• **What is required**: Transcribe every record exactly, omitting none.

• **Stored data entries**:
:::

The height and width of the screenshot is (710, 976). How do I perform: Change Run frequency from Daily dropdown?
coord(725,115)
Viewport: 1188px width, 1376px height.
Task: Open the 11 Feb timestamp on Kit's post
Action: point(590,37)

:::

• **Answer to this problem**:
The height and width of the screenshot is (710, 976). How do I perform: Change Run frequency from Daily dropdown?
coord(725,115)
Viewport: 1188px width, 1376px height.
Task: Open the 11 Feb timestamp on Kit's post
Action: point(590,37)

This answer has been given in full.